Segment Routing (SR) is a technology that implements the source routing paradigm. A packet header includes a stack of function identifiers, known as segments, which define an ordered list of functions to be applied to the packet. A segment can represent any instruction, topological or service-based. A segment can have a local semantic to an SR node or global within an SR domain. These functions include, but are not limited to, the forwarding behaviors to be applied successively to the packet, notably destination-based unicast forwarding via a sequence of explicitly enumerated nodes (domain-unique node segments) and links (adjacency segments), and the like. SR allows forcing a flow through any topological path and service chain while maintaining per-flow state only at the ingress node to the SR domain. Segment Routing is described, for example, in Internet Engineering Task Force (IETF) Draft draft-ietf-spring-segment-routing-14, dated Dec. 20, 2017, and entitled “Segment Routing Architecture,” the contents of which are incorporated by reference herein (available online at tools.ietf. org/html/draft-ietf-spring-segment-routing-14). A particular attraction of Segment Routing is that it reduces the need to install and maintain any end-to-end (e2e) path state in the core network. Only the ingress node for a particular flow needs to hold the segment stack which is applied as the header of every packet of that flow, to define its route through the network. This makes Segment Routing particularly suited to control by a Software Defined Networking (SDN) model.
Segment Routing can be directly applied to Multiprotocol Label Switching (MPLS) with no change in the forwarding plane. A segment is encoded as an MPLS label. An ordered list of segments is encoded as a stack of labels. The segment to process is on the top of the stack. Upon completion of a segment, the related label is popped from the stack. Segment Routing can also be applied to the Internet Protocol (IP) v6 architecture, with a new type of routing extension header—for example, the document published July 2015 as draft-previdi-6man-segment-routing-header (available online at tools.ietforg/html/draft-previdi-6man-segment-routing-header-07), the entirety of which is incorporated herein by reference. A segment is encoded as an IPv6 address. An ordered list of segments is encoded as an ordered list of IPv6 addresses in the routing extension header.
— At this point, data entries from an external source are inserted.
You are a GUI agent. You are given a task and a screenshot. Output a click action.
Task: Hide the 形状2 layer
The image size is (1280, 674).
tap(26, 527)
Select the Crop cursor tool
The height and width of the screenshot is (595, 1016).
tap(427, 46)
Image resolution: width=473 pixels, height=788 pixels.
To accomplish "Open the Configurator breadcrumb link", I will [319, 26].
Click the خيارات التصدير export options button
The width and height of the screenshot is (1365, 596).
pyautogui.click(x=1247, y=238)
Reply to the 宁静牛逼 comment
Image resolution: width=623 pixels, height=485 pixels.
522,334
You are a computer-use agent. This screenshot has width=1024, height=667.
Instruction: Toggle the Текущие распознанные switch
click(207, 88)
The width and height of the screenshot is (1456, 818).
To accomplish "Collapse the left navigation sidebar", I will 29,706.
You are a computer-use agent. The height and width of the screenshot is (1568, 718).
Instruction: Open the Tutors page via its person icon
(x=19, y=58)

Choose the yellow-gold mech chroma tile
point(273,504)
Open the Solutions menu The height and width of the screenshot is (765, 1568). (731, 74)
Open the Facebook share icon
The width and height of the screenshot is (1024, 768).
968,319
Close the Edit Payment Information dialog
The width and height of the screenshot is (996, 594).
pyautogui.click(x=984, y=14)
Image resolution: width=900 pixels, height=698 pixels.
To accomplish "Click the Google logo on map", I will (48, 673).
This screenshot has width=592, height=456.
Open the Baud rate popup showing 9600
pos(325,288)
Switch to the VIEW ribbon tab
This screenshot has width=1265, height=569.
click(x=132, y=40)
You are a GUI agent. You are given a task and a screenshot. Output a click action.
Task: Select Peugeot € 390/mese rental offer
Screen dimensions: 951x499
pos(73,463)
The segment to process at any point along the path through the network is indicated by a pointer in the routing extension header. Upon completion of a segment, the pointer is incremented. Segment Routing can also be applied to Ethernet, e.g., IEEE 802.1 and variants thereof. There are various benefits asserted for SR including, for example, scalable end-to-end policy, easy incorporation in IP and SDN architectures, operational simplicity, a balance between distributed intelligence, centralized optimization, and application-based policy creation, and the like.
Additionally, Segment Routing can include Traffic Engineering, such as described in Segment Routing Policy for Traffic Engineering draft-filsfils-spring-segment-routing-policy-04.txt (December 2017) (available online at tools.ietf. org/html/draft-filsfils-spring-segment-routing-policy-04), the contents of which are incorporated by reference. Again, Segment Routing (SR) allows a headend node to steer a packet flow along any path. Intermediate per-flow states are eliminated thanks to source routing. The headend node is said to steer a flow into a Segment Routing Policy (SR Policy). The header of a packet steered in an SR Policy is augmented with the ordered list of segments associated with that SR Policy.